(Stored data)

• • • • •

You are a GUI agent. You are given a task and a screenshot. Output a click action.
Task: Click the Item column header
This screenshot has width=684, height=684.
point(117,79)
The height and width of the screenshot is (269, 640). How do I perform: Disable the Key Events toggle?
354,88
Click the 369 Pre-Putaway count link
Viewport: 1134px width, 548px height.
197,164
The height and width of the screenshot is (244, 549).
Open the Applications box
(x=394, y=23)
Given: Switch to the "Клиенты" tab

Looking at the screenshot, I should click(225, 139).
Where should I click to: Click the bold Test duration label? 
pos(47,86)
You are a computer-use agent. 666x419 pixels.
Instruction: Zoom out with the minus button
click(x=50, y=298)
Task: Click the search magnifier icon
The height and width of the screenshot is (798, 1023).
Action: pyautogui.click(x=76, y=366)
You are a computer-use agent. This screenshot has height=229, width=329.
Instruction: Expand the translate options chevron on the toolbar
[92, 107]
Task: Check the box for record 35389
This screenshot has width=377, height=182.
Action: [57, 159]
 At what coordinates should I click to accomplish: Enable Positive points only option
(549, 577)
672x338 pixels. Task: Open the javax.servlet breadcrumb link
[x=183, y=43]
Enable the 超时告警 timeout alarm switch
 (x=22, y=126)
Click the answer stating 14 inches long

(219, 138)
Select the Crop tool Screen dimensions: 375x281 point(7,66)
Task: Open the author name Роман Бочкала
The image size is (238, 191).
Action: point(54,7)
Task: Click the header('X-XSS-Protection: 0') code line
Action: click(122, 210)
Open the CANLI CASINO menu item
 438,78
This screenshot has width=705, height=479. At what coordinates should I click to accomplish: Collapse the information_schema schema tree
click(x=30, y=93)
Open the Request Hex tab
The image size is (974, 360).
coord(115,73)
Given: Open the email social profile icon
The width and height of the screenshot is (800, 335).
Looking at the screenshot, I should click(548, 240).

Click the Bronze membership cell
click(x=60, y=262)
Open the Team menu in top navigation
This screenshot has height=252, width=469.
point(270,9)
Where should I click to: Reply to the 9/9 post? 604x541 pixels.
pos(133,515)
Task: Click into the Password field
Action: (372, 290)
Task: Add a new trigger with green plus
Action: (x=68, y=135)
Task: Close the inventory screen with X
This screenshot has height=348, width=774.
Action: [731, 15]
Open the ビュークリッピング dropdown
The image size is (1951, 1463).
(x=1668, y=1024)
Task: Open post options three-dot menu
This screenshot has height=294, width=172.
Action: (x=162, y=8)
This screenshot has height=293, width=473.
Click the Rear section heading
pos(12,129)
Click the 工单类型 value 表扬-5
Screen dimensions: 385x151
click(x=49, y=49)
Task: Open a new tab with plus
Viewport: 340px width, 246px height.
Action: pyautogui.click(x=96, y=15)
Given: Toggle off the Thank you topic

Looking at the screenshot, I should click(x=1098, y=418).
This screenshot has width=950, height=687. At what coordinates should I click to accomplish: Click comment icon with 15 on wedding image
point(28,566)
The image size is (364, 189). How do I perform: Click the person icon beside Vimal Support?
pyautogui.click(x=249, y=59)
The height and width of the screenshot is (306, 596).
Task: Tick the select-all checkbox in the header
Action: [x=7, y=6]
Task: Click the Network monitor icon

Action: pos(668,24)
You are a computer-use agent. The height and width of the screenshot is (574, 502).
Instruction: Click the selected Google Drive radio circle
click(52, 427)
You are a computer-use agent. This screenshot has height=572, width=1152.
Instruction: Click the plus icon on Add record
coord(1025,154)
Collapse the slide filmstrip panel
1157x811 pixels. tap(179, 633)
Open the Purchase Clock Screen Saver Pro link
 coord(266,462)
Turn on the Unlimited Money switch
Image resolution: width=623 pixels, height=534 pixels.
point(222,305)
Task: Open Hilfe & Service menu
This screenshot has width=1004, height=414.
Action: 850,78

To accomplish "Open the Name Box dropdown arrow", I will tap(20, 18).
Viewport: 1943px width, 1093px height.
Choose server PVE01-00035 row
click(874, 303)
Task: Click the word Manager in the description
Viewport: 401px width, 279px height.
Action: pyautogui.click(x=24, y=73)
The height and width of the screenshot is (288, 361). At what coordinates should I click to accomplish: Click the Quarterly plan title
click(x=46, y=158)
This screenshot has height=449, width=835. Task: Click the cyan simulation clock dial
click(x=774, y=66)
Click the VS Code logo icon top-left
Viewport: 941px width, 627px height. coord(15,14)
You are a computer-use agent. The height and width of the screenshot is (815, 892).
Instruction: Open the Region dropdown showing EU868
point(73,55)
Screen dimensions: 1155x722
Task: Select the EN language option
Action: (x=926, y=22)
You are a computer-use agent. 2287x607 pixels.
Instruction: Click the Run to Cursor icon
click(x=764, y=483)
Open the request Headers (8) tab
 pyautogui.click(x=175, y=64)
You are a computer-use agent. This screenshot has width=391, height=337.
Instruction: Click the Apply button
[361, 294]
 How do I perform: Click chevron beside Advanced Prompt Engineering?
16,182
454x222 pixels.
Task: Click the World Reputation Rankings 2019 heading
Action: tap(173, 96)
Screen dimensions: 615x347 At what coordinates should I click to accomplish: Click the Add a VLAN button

• • • • •

◆ About this exercise:
Could you return exactly the stretch of the data above that starts at the line with "has height=229, width=329." and ends at the line with "Given: Open the email social profile icon", both lines included?

◆ Reply to the exercise:
You are a computer-use agent. This screenshot has height=229, width=329.
Instruction: Expand the translate options chevron on the toolbar
[92, 107]
Task: Check the box for record 35389
This screenshot has width=377, height=182.
Action: [57, 159]
 At what coordinates should I click to accomplish: Enable Positive points only option
(549, 577)
672x338 pixels. Task: Open the javax.servlet breadcrumb link
[x=183, y=43]
Enable the 超时告警 timeout alarm switch
 (x=22, y=126)
Click the answer stating 14 inches long

(219, 138)
Select the Crop tool Screen dimensions: 375x281 point(7,66)
Task: Open the author name Роман Бочкала
The image size is (238, 191).
Action: point(54,7)
Task: Click the header('X-XSS-Protection: 0') code line
Action: click(122, 210)
Open the CANLI CASINO menu item
 438,78
This screenshot has width=705, height=479. At what coordinates should I click to accomplish: Collapse the information_schema schema tree
click(x=30, y=93)
Open the Request Hex tab
The image size is (974, 360).
coord(115,73)
Given: Open the email social profile icon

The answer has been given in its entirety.